I sip my coffee and entertain myself imagining “alternate futures” with equal detail to what I might infuse in my favorite future fantasies. I keep my focus on the woman in the mirror – on being the woman I most want to be – and let the scene around me change. Am I living in poverty? It is one possible reality. I let myself imagine finding contentment alongside privation; I have been poor. I know what that feels like. I understand some of the constraints on my comfort and wellness I would likely face. It’s not my favorite daydream of the future. Am I living with a partner? Am I alone? Do I have a quiet little place of my own? Am I sharing a room in an adult care-providing establishment of some kind? Am I immobilized by unwellness of some kind?

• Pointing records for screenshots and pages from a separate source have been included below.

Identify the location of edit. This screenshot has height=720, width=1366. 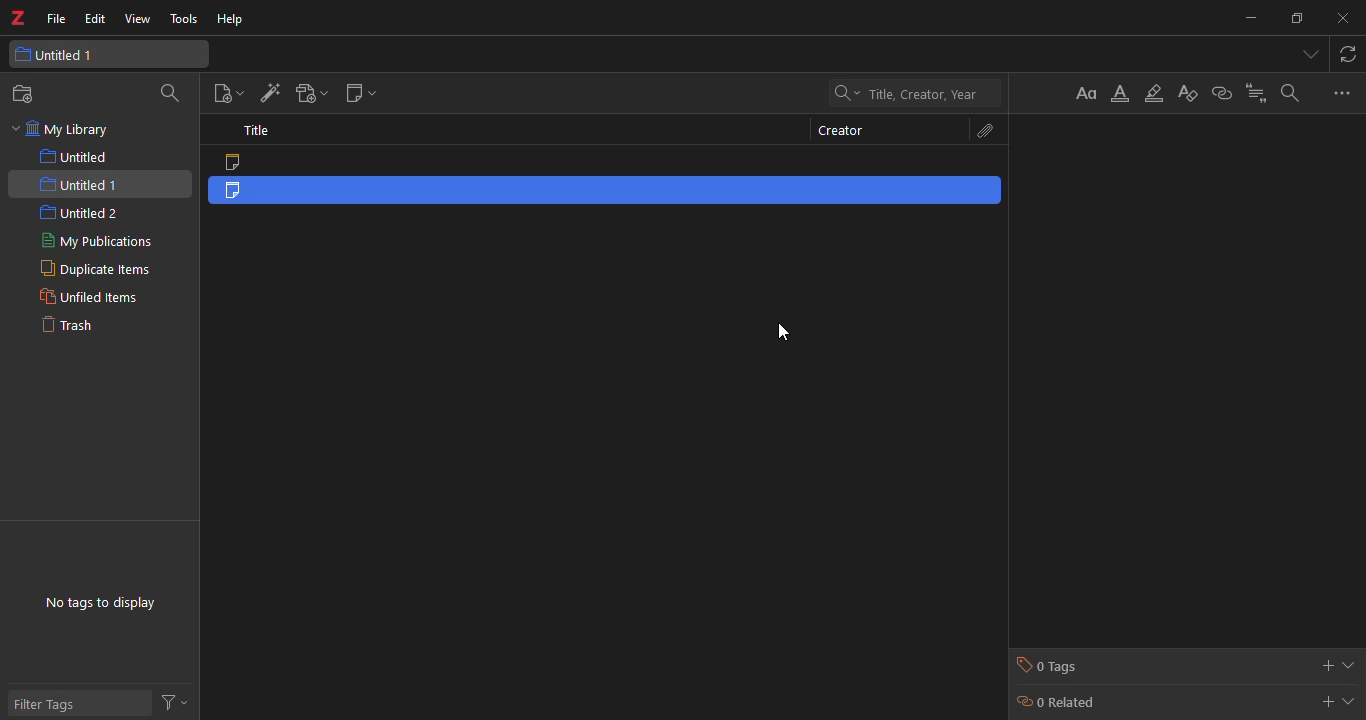
(94, 20).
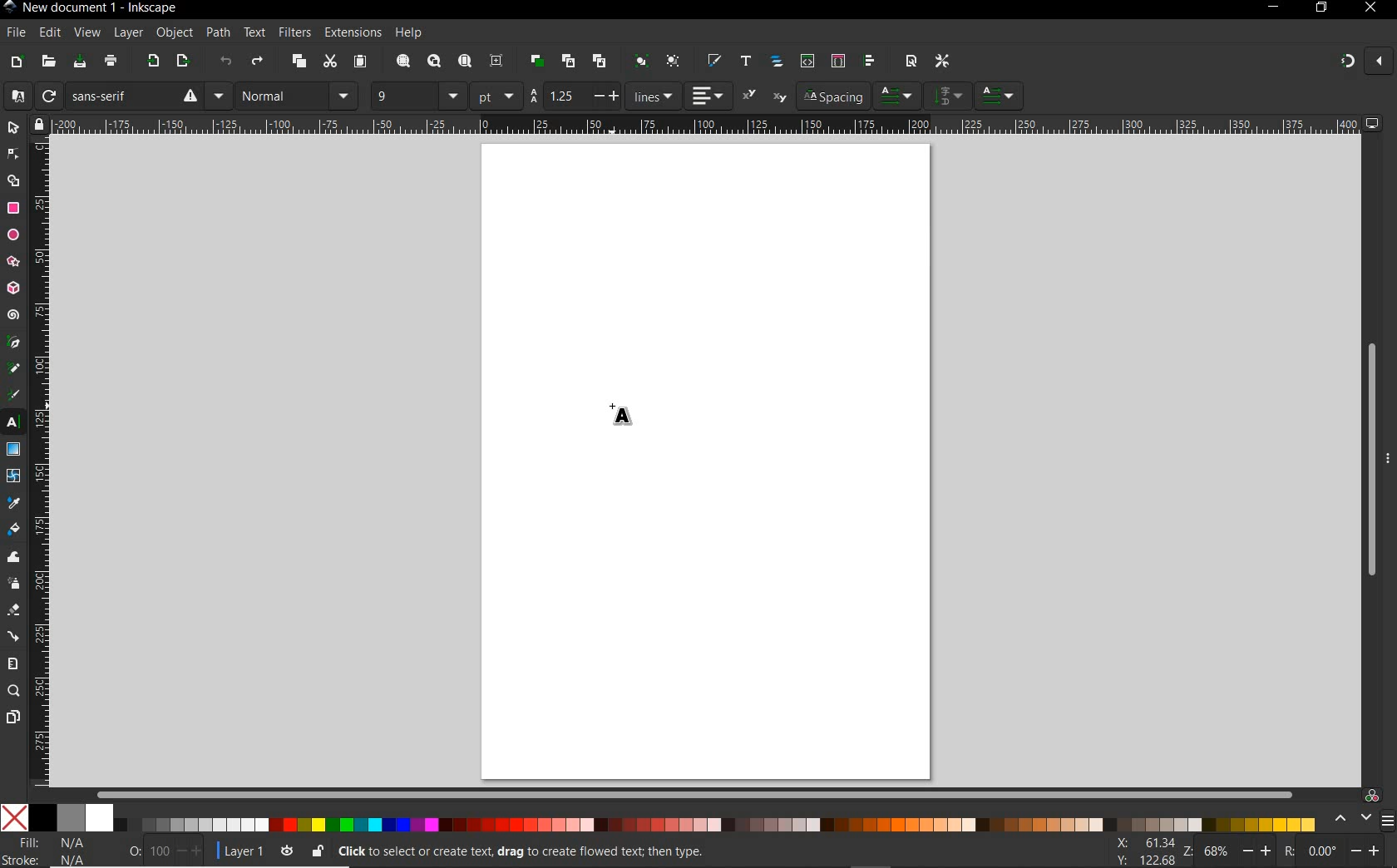  Describe the element at coordinates (713, 61) in the screenshot. I see `open fill and stroke` at that location.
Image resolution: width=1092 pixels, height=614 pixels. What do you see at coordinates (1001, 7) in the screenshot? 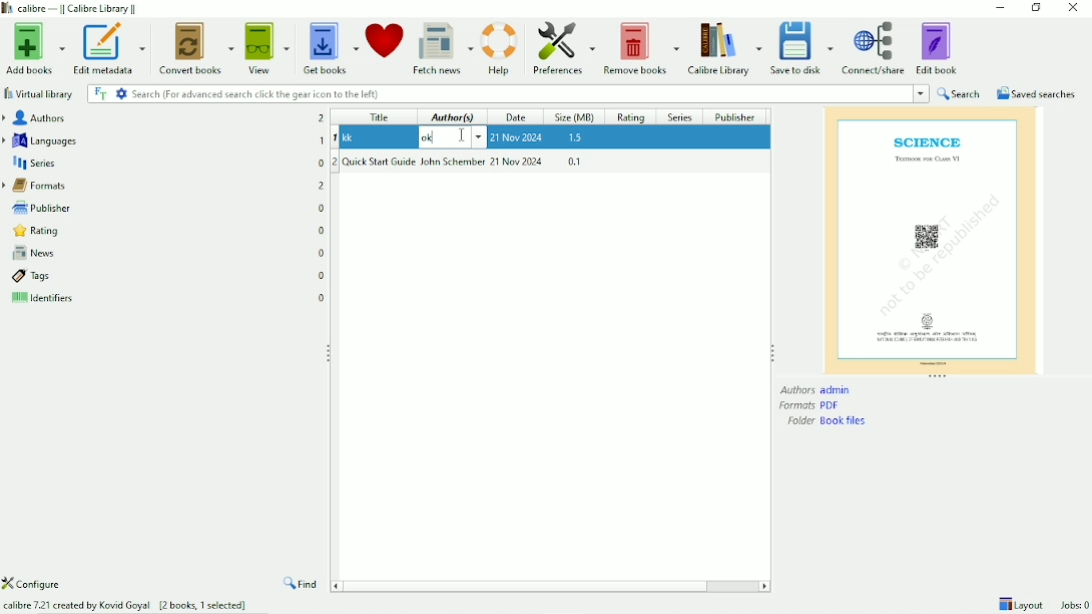
I see `Minimize` at bounding box center [1001, 7].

Am I stronger, fitter, funnier, angrier, thinner, fatter, happier, sadder, solitary, or the powerful matriarch of a vast social empire? (That last seems wildly unlikely, but somehow it made the list nonetheless. lol I recognize that as a common enough tendency of fantasy; go for the extreme if it promotes a chosen narrative.)

How many shards of daydreams of the future become choices in the moment, and eventually… memories? “I’m in the same place you guys are.” Seriously, aren’t we all? I mean – we’re human. It’s a very human experience. What will you practice? Who will you become?

What does the future look like?

Another morning suitable for beginning again. 🙂

The commute yesterday was ugly. I was calm. People drove badly. I drove calmly. The trip home was slow, traffic density was high, and it was a hot, muggy day. I arrived home… still calm. New. Nice. It was almost a pleasant drive in spite of the shitty traffic and terrible driving behavior of some of the other drivers. This was not a coincidence, or serendipity; I built those moments myself, with mindful awareness, non-judgmental compassion, and frequent reminders that we each see ourselves at the hero of our internal narrative, generally, and are each having our own experience. That jackass ahead of me, weaving back and forth over the yellow line? Human. Like me. Probably trying to see ahead – past the large truck ahead of him. Perspective. (I was still super glad that he finally turned off that road, and it was most definitely a bit annoying to see him stray over that yellow line again and again, but my annoyance was my own to deal with, and literally nothing to do with him.) The entire drive passed in this fashion.

I got home. I spent the evening relaxing, doing a couple things around the house – but mostly relaxing. I may have needed that more than I understood; I also went to bed a tad early, and without reading, or meditating, or any sort of dilly-dallying, was fast asleep so quickly I didn’t have time to consider the day. I woke to the alarm, rested, and feeling mildly distracted, as if torn from a pleasant dream. It’s been a lovely morning. I’ve taken good care of this fragile vessel, and the day starts well. I think I’ve finally come to a comfortable decision about the change in my transportation resources (having a car) and what kind of commuting options I have (both the driving sort, and the transit sort), and I’m finally ready to update my budget and my planning with the necessary details.

This morning, adulting feels rather comfortable and natural. It’s a nice change. I smile and sip my coffee and enjoy the moment of acknowledgement, and the feeling of ease. My smile deepens as I allow the awareness that, yes, “this too will pass” – even the pleasant bits are really fairly temporary. Always were. It’s totally okay. They come and go, and holding on ferociously can’t prolong them, it only makes the pain of their impermanence linger. So. This morning I feel light. I enjoy this carefully hand-crafted moment, as I did the moments in commuter traffic, or standing at the sink washing the dinner dishes, or standing in the shower feeling the water flow over my skin, or looking through my closet for something to wear and feeling content that anything I choose – I am still this person that I am, and I am loved. It’s nice. I highly recommend enjoying moments – and making the choices that result in more pleasant ones than unpleasant ones. There may be some verbs involved. Your results will likely vary (I know mine do). No doubt, you will have your own experience.